2015 Indian film by Guhan Sambandham

Dharani (World, Earth) is a 2015 Tamil film written and directed by Guhan Sambandham and produced by V.G.S Narendran under the banner of Melody Movies. The film has an ensemble cast, which includes Aari Arujunan, Ajay Krishna, Elango Kumaravel Sandra Amy. R. Prakash and Vinoth Gandhi jointly handled the cinematography, while Ensone scored the music for this film. The film which began production in 2009, released across Tamil Nadu on 30 January 2015.

==Plot==
The plot is set in a rural backdrop where three middle-class characters running a hotel come across three different circumstances facing three important life decisions that are going to change their lives forever. The film charts the path taken by them to achieve their goal and details how they traverse through to nowhere.

==Cast==
- Aari Arujunan as Sekhar
- Elango Kumaravel as Mahesh
- Sandra Amy as Thilaka
- Ajay Krishna as Kathiresan
- Anjathe Sridhar
- Jeyakumar
- Varnika

==Production==
The writer gained inspiration to make the film after reading Robert Frost's poem, The Road Not Taken. Aari Arujunan signed on to appear in the project in 2009, the first feature film he had signed, but delays meant production only began in the middle 2010. The film progressed slowly through production since 2010, and readied for a release, nearly five years after production began. Following the success of Nedunchaalai (2014), production restarted and Aari agreed to spare dates to help complete the film by late 2014.

== Music ==
B. Ensone, who earlier worked as a conductor for various music directors of Tamil film industry has made his debut as music director with this film and composed the film's soundtrack album and background score. The album consists of 6 songs with one theme music instrumental track all composed by Ensone. Kavingar Muthulingam, Palani Bharathi, and Pulavar S.M, Tiruvenkadam penned the lyrics for the songs. Another highlight of the album is two koothu songs were sung by Veeramanidasan and Pushpavanam Kuppusamy. The soundtrack album was released on 19 December 2014 in the presence of K. Bhagyaraj, Mysskin, and D. Imman.

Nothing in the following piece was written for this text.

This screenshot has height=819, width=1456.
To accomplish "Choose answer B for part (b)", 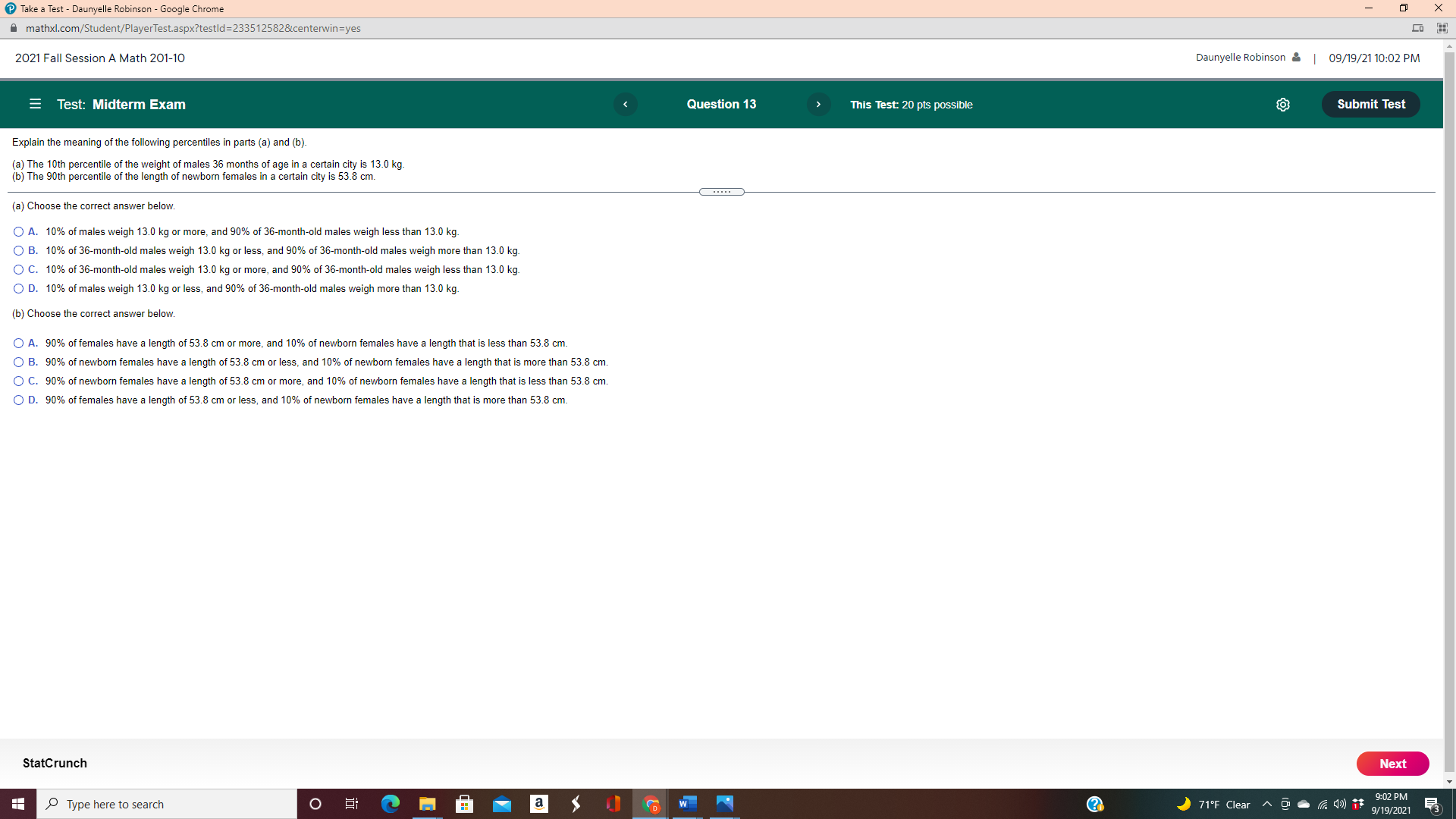I will (x=17, y=362).
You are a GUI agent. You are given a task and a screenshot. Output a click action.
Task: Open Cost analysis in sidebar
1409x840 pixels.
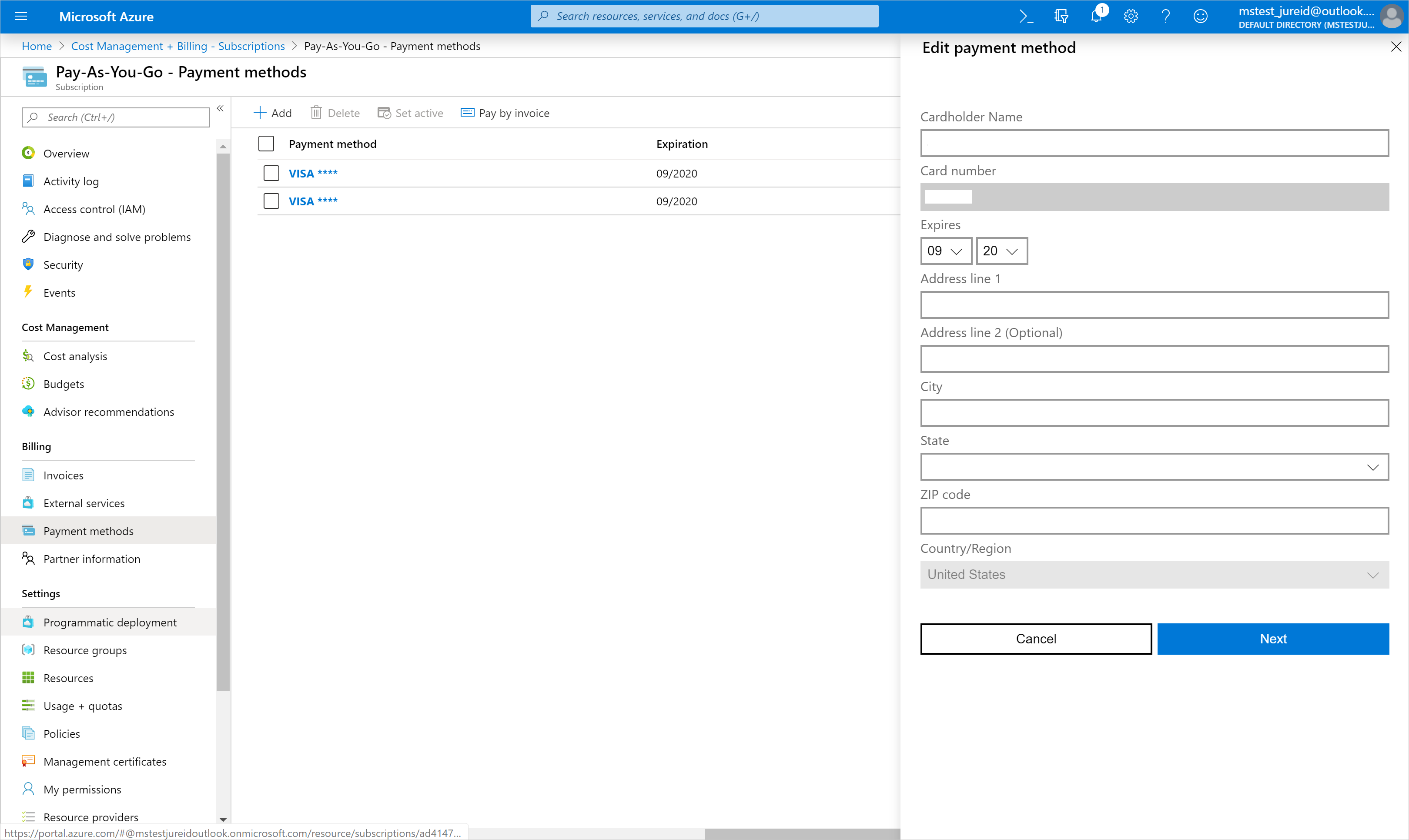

| No. | Title | Lyrics | Singer(s) | Length |
|---|---|---|---|---|
| 1. | "Vazhkai Enbathu Vaanavilla" | Kavingar Muthulingam | Balram | 05:52 |
| 2. | "Thiraikadal Olipol Yarkum" | Pulavar Se.Mu.Thiruvengadam | Veeramanidasan, Pushpavanam Kuppusamy | 04:51 |
| 3. | "Malapola Unna Sumanthenae" | Palani Bharathi | Vijay Yesudas, Chinmayi | 05:35 |
| 4. | "Yar Kobam" | Palani Bharathi | Bhavan, Murali, Sundhararajan, Chandran | 02:56 |
| 5. | "Kanavae Kanavae" | Palani Bharathi | Unni Menon | 05:11 |
| 6. | "Manida Payalay Rama" | Pulavar Se.Mu.Thiruvengadam | Veeramanidasan, PushpavanamKuppusamy | 04:58 |
| 7. | "Battle Field (Theme)" |  | "Singing Violin" M. Kalyan and Chennai Strings | 04:41 |

==Review==
The film, Dharani received mixed reviews. It is a movie without dance numbers. The songs that appear are contextual. Reviewing for Times Of India, M Suganth gave 2.5 * and said that the first half was bleak and unforgiving... the first half makes us empathize with the three lead characters"... especially "Ajaykrishna’s pitiable state in the first half makes us empathize with his character" . "Despite the sincere storytelling, Dharani feels clichéd as the plight of the leads seem all-too familiar", however, "... the actors make us care for these characters".